What's going to suck is if too many of you HD enthusiasts call and whine and they stop simulcasting all the games on the subchannels so you get you precious HD and then we are stuck having to pay D* for all the games. See some of us care about all the games and not the Georgia loss. Sure it sucks they aren't in HD, but right now we don't have to pay anything to D* and we get to see all the games. The online solution isn't a very viable one either to see the other games for free. That's even a worse feed.

I love HD content as much as the next guy but I'd rather see all the games.


----------



## jfulcher (Jun 5, 2007)

creesh said:


> I understand how it works, I am just frustrated by it.
> 
> Directv MMM is blacking out whatever game is on AT46 (SD feed). WGCL 46 (HD feed) is showing a different game (but also in SD). That game is not blacked out on MMM (except for temporarily when they screw up which is once every 30 minutes or so).
> 
> I have a headache.


Directv MMM has nothing to do with the WGCL 46 feed showing a different game. They get their broadcast for WGCL 46 from 46-1 which is showing a different game. There is no blackout in place. It's just where Directv gets their HD feed from 46 from.

If you have an antenna you would see this, one game on regular 46, one game on 46-1, one game on 46-2, one game on 46-3. The georgia is on the regular analog 46.


----------



## Earl Bonovich (Nov 15, 2005)

Thread moved, as this isn't really a DirecTV issue


----------



## larock0wns (Oct 10, 2007)

What sux is you just bend over and accept what BS excuse cbs46 is shoving up your ass. Last year we got 2 games in HD and other game in SD on cbs46. This year we are getting no additional games that we were last year, but yet they are using the bandwidth excuse.
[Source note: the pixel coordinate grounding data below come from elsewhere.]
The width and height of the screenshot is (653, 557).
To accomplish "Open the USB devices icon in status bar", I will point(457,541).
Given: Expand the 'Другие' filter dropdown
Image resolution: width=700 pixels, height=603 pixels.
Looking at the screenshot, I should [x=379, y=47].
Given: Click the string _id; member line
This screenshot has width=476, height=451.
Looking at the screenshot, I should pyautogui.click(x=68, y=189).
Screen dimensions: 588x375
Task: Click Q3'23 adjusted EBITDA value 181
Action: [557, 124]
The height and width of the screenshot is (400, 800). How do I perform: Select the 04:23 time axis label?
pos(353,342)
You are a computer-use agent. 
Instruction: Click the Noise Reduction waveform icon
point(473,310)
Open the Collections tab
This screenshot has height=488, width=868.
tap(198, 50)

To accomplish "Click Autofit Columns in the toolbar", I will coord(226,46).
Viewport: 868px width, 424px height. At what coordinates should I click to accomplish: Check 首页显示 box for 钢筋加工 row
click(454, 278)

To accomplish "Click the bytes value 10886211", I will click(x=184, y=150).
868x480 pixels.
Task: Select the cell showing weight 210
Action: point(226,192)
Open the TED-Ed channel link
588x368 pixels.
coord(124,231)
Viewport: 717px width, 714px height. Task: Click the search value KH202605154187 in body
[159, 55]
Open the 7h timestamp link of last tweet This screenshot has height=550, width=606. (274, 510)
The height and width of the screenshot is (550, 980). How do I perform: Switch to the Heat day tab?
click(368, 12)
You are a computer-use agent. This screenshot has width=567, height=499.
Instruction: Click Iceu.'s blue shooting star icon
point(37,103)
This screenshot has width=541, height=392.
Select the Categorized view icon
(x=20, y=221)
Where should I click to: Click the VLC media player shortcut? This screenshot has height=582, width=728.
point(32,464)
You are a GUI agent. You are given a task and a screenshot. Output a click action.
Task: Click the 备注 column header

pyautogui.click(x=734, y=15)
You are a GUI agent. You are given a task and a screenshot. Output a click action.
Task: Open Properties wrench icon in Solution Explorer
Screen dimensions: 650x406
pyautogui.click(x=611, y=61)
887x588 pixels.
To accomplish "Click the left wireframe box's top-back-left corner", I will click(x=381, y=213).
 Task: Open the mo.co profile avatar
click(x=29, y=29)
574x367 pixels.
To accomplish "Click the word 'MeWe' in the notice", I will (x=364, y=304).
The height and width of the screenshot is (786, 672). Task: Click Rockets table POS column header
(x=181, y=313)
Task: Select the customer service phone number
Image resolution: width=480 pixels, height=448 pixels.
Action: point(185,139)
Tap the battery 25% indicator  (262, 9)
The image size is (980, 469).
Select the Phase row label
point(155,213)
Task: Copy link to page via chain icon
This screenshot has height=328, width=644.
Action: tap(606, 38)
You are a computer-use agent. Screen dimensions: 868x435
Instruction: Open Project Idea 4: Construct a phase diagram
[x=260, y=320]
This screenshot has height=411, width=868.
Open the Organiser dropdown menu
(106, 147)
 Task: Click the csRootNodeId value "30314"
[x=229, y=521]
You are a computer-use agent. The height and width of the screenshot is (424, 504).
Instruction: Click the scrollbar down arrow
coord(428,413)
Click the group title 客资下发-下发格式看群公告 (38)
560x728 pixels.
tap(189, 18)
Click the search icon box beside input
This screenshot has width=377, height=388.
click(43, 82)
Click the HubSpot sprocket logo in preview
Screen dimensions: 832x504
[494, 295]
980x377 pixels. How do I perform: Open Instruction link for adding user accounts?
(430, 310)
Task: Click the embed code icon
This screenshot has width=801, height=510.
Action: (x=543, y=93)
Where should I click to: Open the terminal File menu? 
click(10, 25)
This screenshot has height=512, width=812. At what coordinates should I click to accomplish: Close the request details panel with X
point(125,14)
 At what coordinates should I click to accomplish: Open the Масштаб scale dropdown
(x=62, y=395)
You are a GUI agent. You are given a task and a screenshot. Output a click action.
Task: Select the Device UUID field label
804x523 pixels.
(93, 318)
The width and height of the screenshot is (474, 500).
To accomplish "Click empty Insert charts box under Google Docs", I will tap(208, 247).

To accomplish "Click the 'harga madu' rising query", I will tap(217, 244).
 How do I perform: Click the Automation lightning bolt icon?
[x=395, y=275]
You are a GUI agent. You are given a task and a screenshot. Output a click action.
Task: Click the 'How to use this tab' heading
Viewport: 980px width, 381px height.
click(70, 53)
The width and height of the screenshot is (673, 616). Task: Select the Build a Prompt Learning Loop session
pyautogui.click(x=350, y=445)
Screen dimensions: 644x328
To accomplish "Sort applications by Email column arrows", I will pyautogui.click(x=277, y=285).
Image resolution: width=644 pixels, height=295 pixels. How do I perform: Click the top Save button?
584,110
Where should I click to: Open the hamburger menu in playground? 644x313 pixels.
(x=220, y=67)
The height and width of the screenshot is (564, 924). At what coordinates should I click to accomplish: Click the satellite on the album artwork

So enjoy all your games in SD and we can send you links for eye doctors after the tourny.


----------



## creesh (Jul 13, 2004)

jfulcher said:


> Directv MMM has nothing to do with the WGCL 46 feed showing a different game. They get their broadcast for WGCL 46 from 46-1 which is showing a different game. There is no blackout in place. It's just where Directv gets their HD feed from 46 from.
> 
> If you have an antenna you would see this, one game on regular 46, one game on 46-1, one game on 46-2, one game on 46-3. The georgia is on the regular analog 46.


I know!!!!!

But whatever game is on analog 46 is blacked out MMM and therefore NOT AVAILABLE in HD for me anywhere!!! (not on SD46, not on HD46, not on 46.1, 46.2, 46.3, or 46.4, not on MMM)

That is the problem, I am an HD snob. I proudly admit it...


----------



## jfulcher (Jun 5, 2007)

larock0wns said:


> What sux is you just bend over and accept what BS excuse cbs46 is shoving up your ass. Last year we got 2 games in HD and other game in SD on cbs46. This year we are getting no additional games that we were last year, but yet they are using the bandwidth excuse.
> 
> So enjoy all your games in SD and we can send you links for eye doctors after the tourny.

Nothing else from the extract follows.